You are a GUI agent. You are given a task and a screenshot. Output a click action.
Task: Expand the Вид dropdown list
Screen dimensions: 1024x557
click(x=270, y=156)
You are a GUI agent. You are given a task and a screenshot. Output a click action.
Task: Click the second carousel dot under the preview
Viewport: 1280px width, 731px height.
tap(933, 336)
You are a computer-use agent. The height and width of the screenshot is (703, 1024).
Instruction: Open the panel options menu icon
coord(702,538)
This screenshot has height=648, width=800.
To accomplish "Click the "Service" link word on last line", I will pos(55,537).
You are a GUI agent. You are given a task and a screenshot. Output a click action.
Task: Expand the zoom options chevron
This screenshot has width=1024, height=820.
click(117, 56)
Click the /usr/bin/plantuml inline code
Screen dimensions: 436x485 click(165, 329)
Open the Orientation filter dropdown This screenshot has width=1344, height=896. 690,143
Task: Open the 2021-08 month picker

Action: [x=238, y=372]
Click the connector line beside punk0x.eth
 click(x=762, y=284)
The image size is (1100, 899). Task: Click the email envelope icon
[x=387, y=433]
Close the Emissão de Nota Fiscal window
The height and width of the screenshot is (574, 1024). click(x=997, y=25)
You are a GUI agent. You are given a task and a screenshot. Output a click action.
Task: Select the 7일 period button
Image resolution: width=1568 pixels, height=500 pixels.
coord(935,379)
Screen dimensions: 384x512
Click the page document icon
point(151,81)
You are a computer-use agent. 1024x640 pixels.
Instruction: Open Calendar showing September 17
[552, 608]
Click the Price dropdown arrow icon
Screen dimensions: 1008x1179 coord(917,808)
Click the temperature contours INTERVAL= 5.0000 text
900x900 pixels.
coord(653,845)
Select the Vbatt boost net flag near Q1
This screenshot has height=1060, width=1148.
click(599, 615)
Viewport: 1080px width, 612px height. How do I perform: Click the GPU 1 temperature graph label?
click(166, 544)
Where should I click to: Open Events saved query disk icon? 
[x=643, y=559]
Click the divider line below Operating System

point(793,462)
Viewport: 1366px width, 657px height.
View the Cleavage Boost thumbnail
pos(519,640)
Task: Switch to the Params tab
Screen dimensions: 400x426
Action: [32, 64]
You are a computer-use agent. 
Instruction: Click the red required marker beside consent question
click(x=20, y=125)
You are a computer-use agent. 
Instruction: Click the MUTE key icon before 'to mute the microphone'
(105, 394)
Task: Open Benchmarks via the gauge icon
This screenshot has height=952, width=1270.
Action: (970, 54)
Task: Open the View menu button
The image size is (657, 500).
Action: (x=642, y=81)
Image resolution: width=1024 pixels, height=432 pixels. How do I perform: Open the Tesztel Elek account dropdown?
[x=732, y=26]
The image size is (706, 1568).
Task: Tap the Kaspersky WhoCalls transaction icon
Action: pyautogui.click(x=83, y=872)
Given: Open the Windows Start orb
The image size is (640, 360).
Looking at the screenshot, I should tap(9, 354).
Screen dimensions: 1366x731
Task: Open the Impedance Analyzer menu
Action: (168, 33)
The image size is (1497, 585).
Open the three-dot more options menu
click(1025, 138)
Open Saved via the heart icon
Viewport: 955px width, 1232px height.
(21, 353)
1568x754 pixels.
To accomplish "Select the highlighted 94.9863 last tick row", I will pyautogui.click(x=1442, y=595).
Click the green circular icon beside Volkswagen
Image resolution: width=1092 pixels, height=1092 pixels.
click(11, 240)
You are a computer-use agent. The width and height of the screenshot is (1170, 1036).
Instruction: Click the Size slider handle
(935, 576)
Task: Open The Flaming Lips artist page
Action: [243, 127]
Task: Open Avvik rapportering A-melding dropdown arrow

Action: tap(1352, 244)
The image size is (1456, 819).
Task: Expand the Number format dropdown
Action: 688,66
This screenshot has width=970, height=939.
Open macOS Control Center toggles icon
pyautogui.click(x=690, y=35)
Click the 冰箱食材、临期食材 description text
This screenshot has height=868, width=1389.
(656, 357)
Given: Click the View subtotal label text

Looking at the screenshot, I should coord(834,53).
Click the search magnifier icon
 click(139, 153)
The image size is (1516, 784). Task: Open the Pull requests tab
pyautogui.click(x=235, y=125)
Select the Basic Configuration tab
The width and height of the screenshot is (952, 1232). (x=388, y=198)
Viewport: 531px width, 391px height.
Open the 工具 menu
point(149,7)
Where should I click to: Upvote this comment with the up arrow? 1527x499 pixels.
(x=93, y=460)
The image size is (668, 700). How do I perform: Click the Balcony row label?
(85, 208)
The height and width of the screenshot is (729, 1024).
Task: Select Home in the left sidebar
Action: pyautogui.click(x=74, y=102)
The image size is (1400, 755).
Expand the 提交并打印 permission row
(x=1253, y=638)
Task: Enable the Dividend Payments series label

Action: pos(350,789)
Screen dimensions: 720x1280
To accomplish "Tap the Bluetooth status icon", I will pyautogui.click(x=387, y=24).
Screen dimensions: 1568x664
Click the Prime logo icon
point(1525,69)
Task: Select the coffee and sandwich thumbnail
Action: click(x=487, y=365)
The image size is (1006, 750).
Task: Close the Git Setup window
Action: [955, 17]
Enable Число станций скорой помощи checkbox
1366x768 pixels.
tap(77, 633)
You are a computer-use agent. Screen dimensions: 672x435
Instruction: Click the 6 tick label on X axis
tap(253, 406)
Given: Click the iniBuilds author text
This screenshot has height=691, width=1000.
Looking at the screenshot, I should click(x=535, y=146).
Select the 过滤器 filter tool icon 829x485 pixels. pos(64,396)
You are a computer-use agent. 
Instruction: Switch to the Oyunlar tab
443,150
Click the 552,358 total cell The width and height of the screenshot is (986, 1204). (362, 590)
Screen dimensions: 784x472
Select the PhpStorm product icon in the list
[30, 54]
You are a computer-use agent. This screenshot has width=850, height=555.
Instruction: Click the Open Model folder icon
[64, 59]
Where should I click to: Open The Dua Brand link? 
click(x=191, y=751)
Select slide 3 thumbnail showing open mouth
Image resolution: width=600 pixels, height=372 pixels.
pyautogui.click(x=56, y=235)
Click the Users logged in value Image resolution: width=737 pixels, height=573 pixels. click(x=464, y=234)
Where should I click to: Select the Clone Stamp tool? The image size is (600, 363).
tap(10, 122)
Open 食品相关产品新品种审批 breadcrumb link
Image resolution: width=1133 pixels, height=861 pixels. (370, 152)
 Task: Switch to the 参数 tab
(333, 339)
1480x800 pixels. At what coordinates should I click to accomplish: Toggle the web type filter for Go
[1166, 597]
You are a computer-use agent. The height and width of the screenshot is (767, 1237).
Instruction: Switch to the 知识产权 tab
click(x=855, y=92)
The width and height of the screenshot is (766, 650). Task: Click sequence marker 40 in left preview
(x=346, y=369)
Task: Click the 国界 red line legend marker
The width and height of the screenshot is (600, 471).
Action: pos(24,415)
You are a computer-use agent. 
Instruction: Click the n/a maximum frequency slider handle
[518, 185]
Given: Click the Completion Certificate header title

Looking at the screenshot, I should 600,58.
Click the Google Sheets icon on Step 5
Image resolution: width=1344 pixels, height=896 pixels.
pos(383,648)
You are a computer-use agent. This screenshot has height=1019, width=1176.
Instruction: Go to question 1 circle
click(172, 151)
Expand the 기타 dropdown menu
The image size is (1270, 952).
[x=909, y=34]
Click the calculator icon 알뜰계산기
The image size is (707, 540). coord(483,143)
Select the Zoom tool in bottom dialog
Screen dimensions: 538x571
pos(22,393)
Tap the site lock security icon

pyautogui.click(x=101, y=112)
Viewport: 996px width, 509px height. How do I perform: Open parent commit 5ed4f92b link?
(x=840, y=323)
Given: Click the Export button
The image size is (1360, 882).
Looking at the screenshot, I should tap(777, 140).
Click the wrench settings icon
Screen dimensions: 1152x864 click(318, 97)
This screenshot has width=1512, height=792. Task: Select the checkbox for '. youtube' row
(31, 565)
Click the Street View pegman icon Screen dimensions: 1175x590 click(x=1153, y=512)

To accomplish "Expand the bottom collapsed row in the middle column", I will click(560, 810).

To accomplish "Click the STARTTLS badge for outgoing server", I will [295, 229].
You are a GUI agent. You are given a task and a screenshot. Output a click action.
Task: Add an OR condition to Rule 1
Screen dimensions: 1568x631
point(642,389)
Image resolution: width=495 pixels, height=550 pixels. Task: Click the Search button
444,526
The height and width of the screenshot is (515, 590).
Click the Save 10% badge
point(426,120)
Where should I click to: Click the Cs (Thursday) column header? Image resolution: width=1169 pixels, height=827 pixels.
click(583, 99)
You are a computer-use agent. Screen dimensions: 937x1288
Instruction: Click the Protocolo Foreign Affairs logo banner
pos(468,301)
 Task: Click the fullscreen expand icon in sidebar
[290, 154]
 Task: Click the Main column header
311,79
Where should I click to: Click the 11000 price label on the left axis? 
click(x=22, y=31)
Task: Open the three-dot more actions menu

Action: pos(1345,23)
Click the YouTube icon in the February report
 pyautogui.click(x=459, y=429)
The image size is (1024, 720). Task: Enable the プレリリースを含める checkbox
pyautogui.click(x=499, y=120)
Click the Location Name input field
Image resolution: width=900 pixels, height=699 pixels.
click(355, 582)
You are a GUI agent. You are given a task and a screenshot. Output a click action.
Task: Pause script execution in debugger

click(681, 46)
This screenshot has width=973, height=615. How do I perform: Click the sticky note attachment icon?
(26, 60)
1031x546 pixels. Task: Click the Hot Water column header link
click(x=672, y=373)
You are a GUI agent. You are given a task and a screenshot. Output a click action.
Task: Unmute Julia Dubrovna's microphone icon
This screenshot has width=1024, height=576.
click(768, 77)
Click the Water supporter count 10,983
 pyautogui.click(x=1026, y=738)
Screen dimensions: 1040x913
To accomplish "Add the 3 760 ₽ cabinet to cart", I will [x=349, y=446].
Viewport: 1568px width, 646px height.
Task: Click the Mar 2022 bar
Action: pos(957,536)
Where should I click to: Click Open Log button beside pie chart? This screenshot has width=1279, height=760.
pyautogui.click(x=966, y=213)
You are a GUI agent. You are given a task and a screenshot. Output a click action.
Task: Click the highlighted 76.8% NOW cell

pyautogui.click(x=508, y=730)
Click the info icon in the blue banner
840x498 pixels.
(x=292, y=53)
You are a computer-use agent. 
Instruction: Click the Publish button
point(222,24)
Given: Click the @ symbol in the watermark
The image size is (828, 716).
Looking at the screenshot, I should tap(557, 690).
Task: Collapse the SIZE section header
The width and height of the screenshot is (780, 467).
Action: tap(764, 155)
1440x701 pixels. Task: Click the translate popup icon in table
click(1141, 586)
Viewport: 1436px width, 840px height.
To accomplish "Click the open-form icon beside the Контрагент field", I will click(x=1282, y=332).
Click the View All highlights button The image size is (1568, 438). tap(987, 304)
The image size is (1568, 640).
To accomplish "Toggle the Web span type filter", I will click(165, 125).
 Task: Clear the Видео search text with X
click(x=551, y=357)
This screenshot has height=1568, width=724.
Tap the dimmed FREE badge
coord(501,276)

- - - - - - -

EXERCISE DESCRIPTION:
What is needed is every line of the records above that contains the word "bottom".

REPLY TO THE TASK:
Select the Zoom tool in bottom dialog
To accomplish "Expand the bottom collapsed row in the middle column", I will click(560, 810).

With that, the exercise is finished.